Bon, moi, le 9 mai me fait beaucoup réfléchir. Tous ces millions de morts, toutes ces barbaries, me troublent profondément. Que d'endoctrinements criminogènes. Que de monstruosités absolues, que de suivismes aveugles. Que d'héroïsmes aussi, dans un camp comme dans l'autre. Mais, surtout, que de haine ! J'ai vu deux magnifiques documentaires, hier à la télé : Apocalypse et Stalingrad. Que tout un peuple ait pu adhérer aux délires mégalomaniaques d'un homme entouré d'une coterie de corrompus, de psychopathes, de pervers, me surprend toujours. Ayant dans mon enfance subi l'occupation nazie et sa lourde férule, j’ai encore en mémoire les exécutions sommaires, et les arrestations brutales de la gestapo. Pourtant, parmi ces reîtres fanatisés qui faisaient chez nous régner la terreur, j’ai eu aussi la chance de rencontrer quelques individus qui, échappant à la règle, avaient su ne pas renier les valeurs des grands penseurs allemands du 19ème siècle aux oeuvres consumées dans les flammes des autodafés nazis.

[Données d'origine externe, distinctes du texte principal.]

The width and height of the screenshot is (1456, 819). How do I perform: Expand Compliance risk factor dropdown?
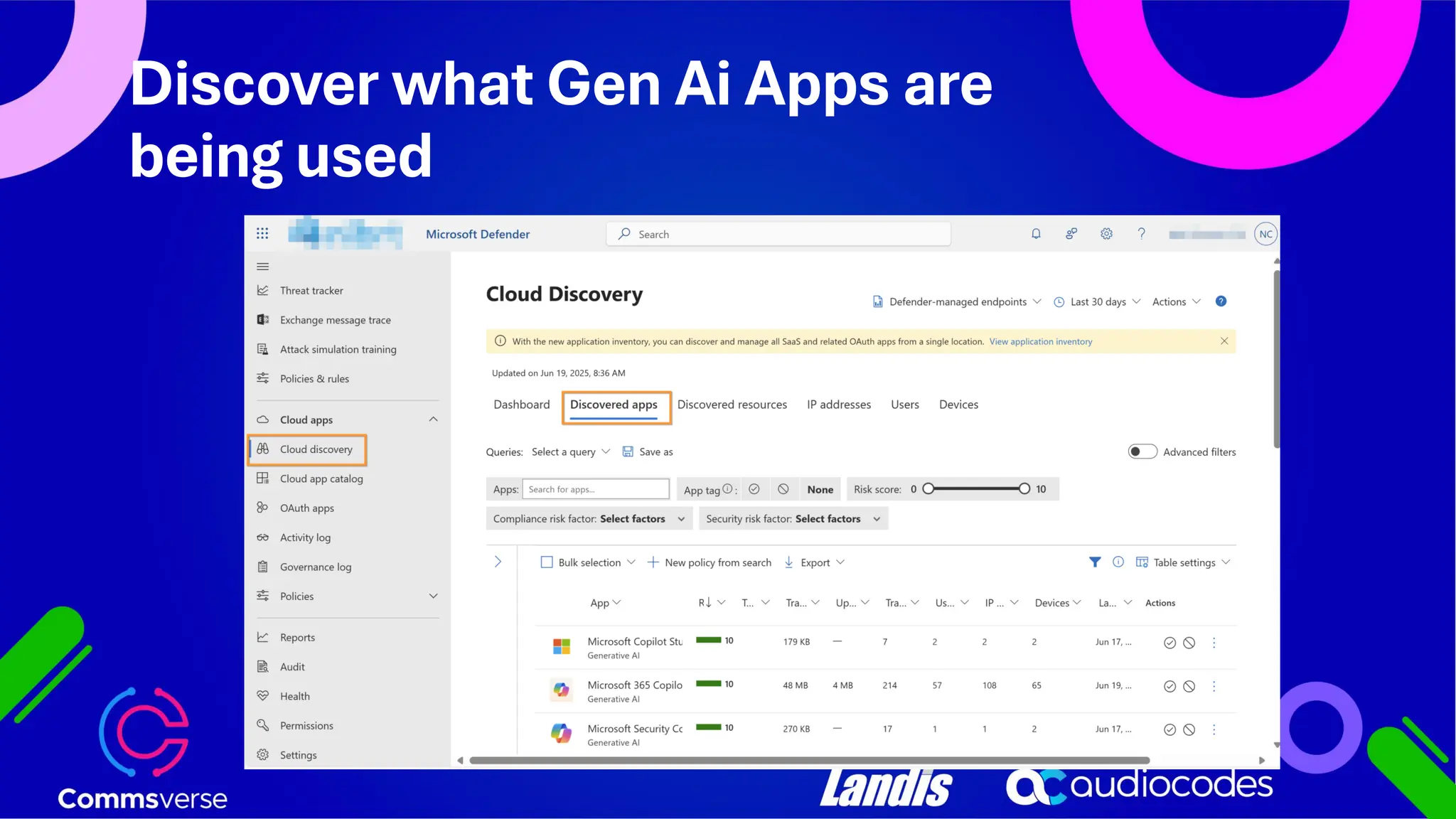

Je me souviens d'un Allemand, blond comme un champ de colza en fleurs. Il venait presque chaque jour se confier à ma mère qui tenait dans notre faubourg une gérance alimentaire de l'Étoile des Alpes. Je revois Thérèse derrière son comptoir l'écouter sans dire un mot, comme dans le silence de la mer. Mon père servait alors dans le bataillon FTPF de Maurienne qui menait la vie dure aux Allemands. Le soldat repartait après un long monologue en lançant un « au revoir madame » et en me caressant la joue. Un jour il est arrivé avec un air plus triste que d'habitude et m'a tendu un album.
- Tiens, Jeannot, c'est ma collection de timbres. Prends en soin. Puis il s'est approché de ma mère et, d’une voix troublée par des sanglots mal refoulés, lui a dit :
- Madame, je viens vous saluer pour la dernière fois. Demain, je pars pour le front russe.
Et, alors j'ai vu ma mère, membre clandestine du parti communiste et secrétaire de l'Union des Femmes Française du quartier, tendre lentement sa main vers le pâle visage du jeune homme et lui caresser la joue en murmurant « mon pauvre petit ».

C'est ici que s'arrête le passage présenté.